Similar to the decision rendered by the 1st District Appellate Court earlier this year in In re Marriage of Miki Loveland Mancine and Nicholas F. Gansner, 2014 IL App (1st) 111138–B, the case was reconsidered in light of the high court’s 2013 ruling.

The 2nd District, meanwhile, acknowledged that accepting equitable adoption in a custody context could have different side effects than in a probate case, saying that “if an equitable adoption were recognized, an ongoing legal relationship between the child and the third party would result — with all of the potential, and perhaps unintended, legal consequences flowing therefrom.”

The court was unwilling to abandon the idea completely, though.

The panel noted that extensive fact-finding at the trial level had already shown the man financially and emotionally supported the adoption process — even if he never completed the process of adopting the child himself.

He lived with the woman and child for a time and claims he tried to initiate discussions about full, legal adoption.

Still, the court refused to determine whether equitable adoption applied without giving the trial court another chance to find “clear and convincing” evidence.

“A trial court does not make factual findings in a vacuum,” the opinion says.

“A trial court makes its factual findings in the context of the pleadings, the evidence, and the parties’ arguments.

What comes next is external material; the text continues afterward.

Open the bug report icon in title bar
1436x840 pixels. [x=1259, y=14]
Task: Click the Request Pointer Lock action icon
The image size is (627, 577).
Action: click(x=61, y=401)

Prior to DeHart, and absent any argument from the parties, the trial court did not have the opportunity to evaluate the evidence with equitable adoption in mind.”

The 26-page 2nd District decision was authored by Justice Kathryn E. Zenoff, with Justice Ann B. Jorgensen concurring and Justice Robert D. McLaren specially concurring in part and dissenting in part.

It partially affirmed and partially reversed a decision from DuPage County Associate Judge Timothy J. McJoynt.

In his special concurrence, McLaren argued the clear and convincing evidence standard was too high of a threshold in this particular custody context.

That level of evidence should be reserved for cases such as DeHart, where one of the parties is deceased.

The court proceedings coincide with an ongoing effort at the Statehouse to modernize the Marriage and Dissolution of Marriage Act, the Parentage Act and other statutes related to family law in order to better account for same-sex relationships and artificial insemination.

David W. Schopp, a sole practitioner from Aurora who represented the woman in the case, said he was somewhat surprised to find out the high court accepted the case after refusing to consider Mancine. In that case, the 1st District said equitable adoption did not apply to custody scenarios.

He said the 2nd District was right — in the sense that it said applying equitable adoption to custody could have some unintended consequences.

“I think it would be a detriment to the institution of marriage,” Schopp said.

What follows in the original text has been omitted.